Consumption of pork is forbidden in many religions around the world that consider the animal unclean. According to recent experiments, this religious sentiment towards pork may be a fact.
Pigs are scavenger animals which will eat anything – even spoiled food, feces and urine. The average pig’s digestive system processes food in about four hours, which is hardly enough to uproot the big amount of toxins. They are then stored in the pig’s fat cells and organs.
Traditionally, pork is prepared by salt-curing and smoking, or marinating the fresh pork meat in vinegar before cooking it. Today, people cook pork without giving much thought to the preparation. A recent medical study found out that 69% of 200 pork samples tested were full of toxins and microorganisms such as Yersinia enteroclitica, which can cause serious health problems such as fever, gastrointestinal problems, diarrhea, vomiting and cramps.
According to the study, ground pork is more exposed to spoiling than solid pork, and it tested positive to different contamination types and substances like ractopamine, a dangerous compound which is banned in Europe and China. The amount of these substances in pork was shocking, and getting rid of them includes risky procedures.
Various harmful parasites are present in pigs, and many of them can be transferred to humans. Here’s what parasites are commonly found in pigs:
An intestinal parasite that can contaminate the tissue and cause lack of appetite.
This infection causes chills, migraines and sweating.
A parasitic roundworm that causes edema, myalgia, fever and general malaise.
A viral irritation that can cause nausea, jaundice and weariness. Severe cases of the condition cause fibrosis and cirrhosis.
Cooking pork properly can reduce the risk of infection by these parasites according to a study, but there is still a small chance that they survive. If you decide to eat pork, follow these guidelines in order to protect yourself from the harmful toxins and microorganisms:
- Use a thermometer while cooking pork to make sure you’re cooking it on a proper temperature. 145 F is for regular pork, while ground pork should not be cooked under 160 F.
- When storing raw pork in the fridge, make sure you keep it away from other foods.
- Wash your hands after handling raw pork.
- But pork and meat in general that hasn’t been treated with medications. Try finding organic meat and pork.
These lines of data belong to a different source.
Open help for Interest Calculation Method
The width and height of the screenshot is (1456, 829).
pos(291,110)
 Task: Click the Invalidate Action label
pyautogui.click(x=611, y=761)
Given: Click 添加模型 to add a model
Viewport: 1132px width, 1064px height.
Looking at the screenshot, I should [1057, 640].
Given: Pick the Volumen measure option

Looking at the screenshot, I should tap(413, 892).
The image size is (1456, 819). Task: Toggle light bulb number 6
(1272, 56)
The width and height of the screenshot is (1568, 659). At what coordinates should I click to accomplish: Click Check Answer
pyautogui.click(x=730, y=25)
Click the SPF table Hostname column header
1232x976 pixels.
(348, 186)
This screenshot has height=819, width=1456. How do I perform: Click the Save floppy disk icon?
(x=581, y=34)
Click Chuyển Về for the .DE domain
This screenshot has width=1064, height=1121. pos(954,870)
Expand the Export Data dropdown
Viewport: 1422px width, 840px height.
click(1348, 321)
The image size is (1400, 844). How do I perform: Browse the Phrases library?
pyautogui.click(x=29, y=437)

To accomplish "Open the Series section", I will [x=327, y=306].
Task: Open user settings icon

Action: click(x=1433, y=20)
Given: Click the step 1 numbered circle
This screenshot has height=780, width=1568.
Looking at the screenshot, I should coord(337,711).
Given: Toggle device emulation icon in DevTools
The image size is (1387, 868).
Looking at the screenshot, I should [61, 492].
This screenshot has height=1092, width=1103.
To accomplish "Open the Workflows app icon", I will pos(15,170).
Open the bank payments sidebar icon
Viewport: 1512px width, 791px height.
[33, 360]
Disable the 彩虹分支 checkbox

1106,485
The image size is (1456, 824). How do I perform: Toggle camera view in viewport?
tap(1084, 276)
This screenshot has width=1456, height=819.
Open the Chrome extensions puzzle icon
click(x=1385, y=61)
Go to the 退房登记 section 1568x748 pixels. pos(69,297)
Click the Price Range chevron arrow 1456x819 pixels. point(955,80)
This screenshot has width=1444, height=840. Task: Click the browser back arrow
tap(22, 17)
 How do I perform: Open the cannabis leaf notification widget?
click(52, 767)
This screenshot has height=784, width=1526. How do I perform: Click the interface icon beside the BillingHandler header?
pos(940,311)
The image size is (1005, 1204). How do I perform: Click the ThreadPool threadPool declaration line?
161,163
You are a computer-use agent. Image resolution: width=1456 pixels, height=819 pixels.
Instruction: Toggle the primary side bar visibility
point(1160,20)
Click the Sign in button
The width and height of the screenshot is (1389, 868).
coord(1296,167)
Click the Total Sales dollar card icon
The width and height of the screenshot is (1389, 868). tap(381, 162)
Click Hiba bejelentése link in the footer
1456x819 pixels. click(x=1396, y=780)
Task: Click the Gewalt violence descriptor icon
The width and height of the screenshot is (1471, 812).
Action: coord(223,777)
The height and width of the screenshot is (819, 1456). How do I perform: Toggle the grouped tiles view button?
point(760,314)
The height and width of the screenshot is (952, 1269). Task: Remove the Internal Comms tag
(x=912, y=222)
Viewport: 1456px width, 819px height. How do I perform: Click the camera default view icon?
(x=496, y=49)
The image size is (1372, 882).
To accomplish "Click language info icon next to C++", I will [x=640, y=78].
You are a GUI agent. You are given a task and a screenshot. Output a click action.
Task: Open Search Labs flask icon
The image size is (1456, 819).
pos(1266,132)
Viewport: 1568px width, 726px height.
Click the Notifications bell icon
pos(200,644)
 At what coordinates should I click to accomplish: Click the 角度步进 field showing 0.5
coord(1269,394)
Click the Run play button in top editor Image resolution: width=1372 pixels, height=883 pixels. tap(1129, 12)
- Try to find a label on the product regarding antibiotic use. If you see a label that says “No anti-infections against used”, it means that the product is more reliable than others. A “Creature Welfare Approved” or “Certified Humane” label shows cautious use of anti-biotic agents on the animal.
What about organic pork?
Organic pork is of course better for digestion, but this doesn’t mean it doesn’t contain dangerous microorganisms in it. Field raised pork is powerless to trichinella spiralis contamination, also known as “pork worm”. Trichinella is a very dangerous parasite that can lead to near fatal condition. However, properly cooked meat can effectively destroy the parasite.
Pigs spend their lives on cement and steel filled with waste. Pork producers feed the pigs anti-microbial with their food and create even more waste. This is probably the main reason why you can notice a CAFO swine operations from miles’ distance. In operation like Joe Salatin’s, this won’t happen. These pigs were raised in a natural way and were managed cooperatively.
CAFO operations have become pretty common in the USA. It’s a shocking fact that CAFO pork is our main alternative. Consuming pork is fine when prepared properly, but still far too dangerous for a meat that is taking up a big part of our diet.
The disgusting way pigs are conventionally raised
97% of the pigs in the USA are raised in CAFO farms, meaning that they will never feel grass under their feet, and will never breathe fresh air or bask in the sun. The pigs in CAFO operations are swarmed in stockrooms and put on an eating regimen in order to gain weight. They are constantly fed with meds and anti-infection agents in order to support fast development.
Pigs should have enough room to run, eat and sleep. These farms don’t offer them that space, so they sleep in their feces and urine. 1 out of 4 pigs experience mange – an agonizing and dangerous rash that’s hard to treat.
Clearly, the conditions on these farms are not ideal for pigs. They live in terrible conditions and breathe dangerous gasses such as ammonia that originates from their own urine and feces. This gas damages the lungs and causes pneumonia of 80% of the pigs in the USA prior to slaughter season.